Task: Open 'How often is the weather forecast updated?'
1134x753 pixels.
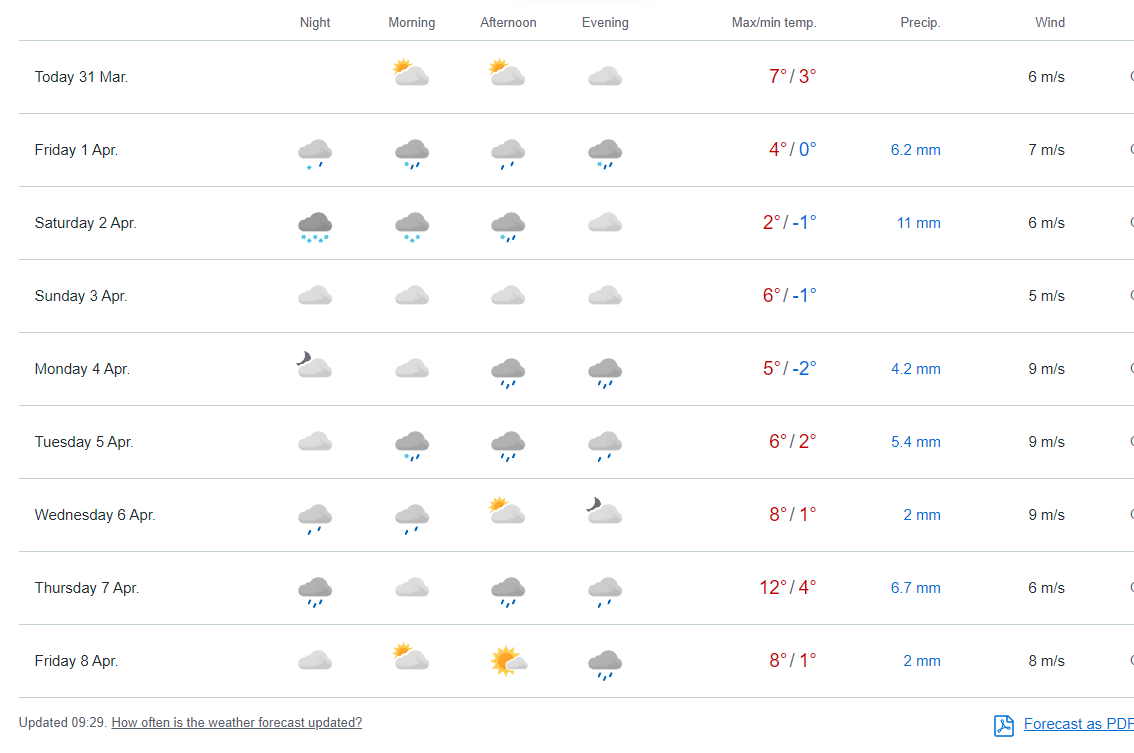Action: 236,722
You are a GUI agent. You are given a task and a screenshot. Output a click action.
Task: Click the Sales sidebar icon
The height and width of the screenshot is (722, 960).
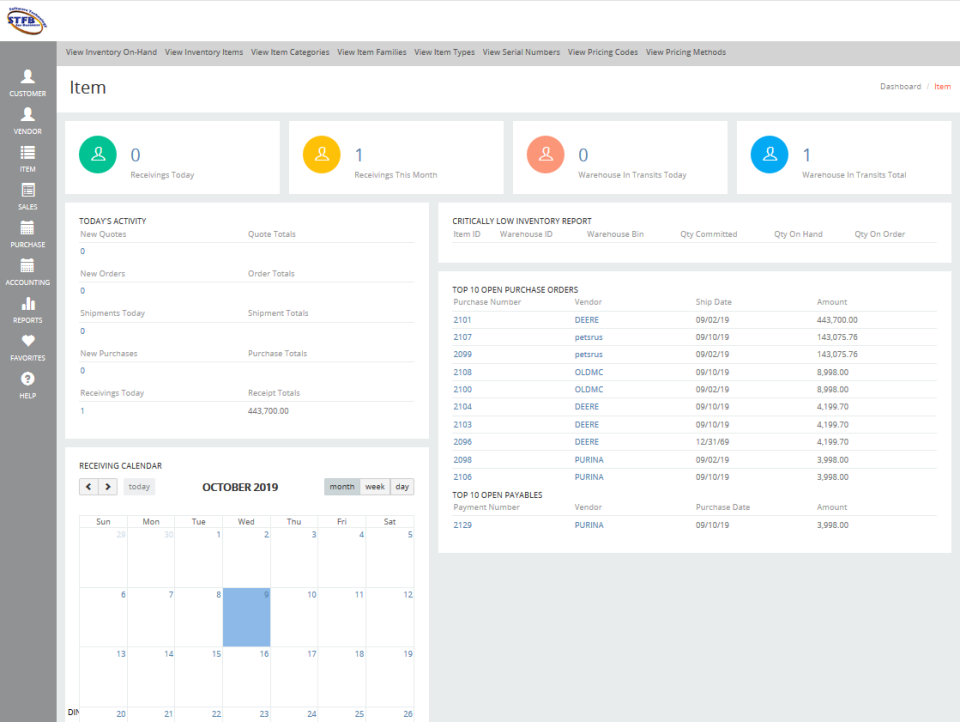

What is needed:
Extract, verbatim and alone, the lines from the line that contains "Task: Click the Sales sidebar icon" to the last line of the records, inclusive; drop any picture.

Result:
Task: Click the Sales sidebar icon
The height and width of the screenshot is (722, 960).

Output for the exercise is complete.